STATED EXERCISE:
Quote the listing below word for word, starting with the line that contains "Image resolution: width=742" and going on through the line that contains "should pyautogui.click(x=369, y=298).", with both of those lines included.

** Start of INFORMATION GIVEN **

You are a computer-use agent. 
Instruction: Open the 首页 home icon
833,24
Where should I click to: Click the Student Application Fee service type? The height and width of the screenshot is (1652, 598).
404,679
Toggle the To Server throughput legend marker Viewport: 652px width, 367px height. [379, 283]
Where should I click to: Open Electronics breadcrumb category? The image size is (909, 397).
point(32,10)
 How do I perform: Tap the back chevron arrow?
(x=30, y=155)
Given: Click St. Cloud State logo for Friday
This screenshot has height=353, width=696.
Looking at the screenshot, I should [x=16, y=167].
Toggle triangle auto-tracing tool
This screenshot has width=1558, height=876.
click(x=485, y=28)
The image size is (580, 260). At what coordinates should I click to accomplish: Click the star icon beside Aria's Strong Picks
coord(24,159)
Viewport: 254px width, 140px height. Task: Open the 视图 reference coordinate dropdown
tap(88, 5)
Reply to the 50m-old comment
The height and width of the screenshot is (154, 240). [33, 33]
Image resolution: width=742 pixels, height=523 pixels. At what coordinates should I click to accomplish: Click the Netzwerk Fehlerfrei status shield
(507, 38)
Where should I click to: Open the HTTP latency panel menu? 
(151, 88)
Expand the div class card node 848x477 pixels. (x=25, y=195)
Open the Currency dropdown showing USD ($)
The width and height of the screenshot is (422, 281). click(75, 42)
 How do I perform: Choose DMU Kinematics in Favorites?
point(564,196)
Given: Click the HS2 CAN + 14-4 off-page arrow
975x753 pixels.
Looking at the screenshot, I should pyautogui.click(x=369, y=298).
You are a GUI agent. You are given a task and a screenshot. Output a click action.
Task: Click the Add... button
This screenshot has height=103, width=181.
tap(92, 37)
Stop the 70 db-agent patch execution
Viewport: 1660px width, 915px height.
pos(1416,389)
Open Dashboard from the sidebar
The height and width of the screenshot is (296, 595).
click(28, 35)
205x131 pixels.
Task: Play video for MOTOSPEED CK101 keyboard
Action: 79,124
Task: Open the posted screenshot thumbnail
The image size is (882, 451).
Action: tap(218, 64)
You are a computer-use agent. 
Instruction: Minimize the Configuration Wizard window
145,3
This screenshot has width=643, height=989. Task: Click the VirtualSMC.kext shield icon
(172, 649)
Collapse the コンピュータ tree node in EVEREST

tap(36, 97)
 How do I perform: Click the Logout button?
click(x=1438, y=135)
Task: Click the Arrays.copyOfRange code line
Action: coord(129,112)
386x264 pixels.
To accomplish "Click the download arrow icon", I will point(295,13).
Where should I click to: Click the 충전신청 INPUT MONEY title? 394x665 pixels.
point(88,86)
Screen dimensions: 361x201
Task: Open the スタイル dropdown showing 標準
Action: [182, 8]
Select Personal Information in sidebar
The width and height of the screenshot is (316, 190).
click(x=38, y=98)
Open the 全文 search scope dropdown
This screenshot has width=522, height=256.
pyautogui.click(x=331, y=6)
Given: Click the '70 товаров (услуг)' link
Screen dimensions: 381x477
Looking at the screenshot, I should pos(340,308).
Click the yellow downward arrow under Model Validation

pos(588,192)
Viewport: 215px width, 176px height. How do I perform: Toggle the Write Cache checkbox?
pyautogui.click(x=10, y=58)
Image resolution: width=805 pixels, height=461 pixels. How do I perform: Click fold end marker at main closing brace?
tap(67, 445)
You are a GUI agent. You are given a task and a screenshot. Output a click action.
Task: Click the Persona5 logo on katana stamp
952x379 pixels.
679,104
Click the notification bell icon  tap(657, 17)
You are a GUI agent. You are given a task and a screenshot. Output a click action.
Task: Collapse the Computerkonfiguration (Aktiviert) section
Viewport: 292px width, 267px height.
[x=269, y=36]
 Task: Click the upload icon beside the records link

** End of INFORMATION GIVEN **

EXERCISE RESULT:
Image resolution: width=742 pixels, height=523 pixels. At what coordinates should I click to accomplish: Click the Netzwerk Fehlerfrei status shield
(507, 38)
Where should I click to: Open the HTTP latency panel menu? 
(151, 88)
Expand the div class card node 848x477 pixels. (x=25, y=195)
Open the Currency dropdown showing USD ($)
The width and height of the screenshot is (422, 281). click(75, 42)
 How do I perform: Choose DMU Kinematics in Favorites?
point(564,196)
Given: Click the HS2 CAN + 14-4 off-page arrow
975x753 pixels.
Looking at the screenshot, I should pyautogui.click(x=369, y=298).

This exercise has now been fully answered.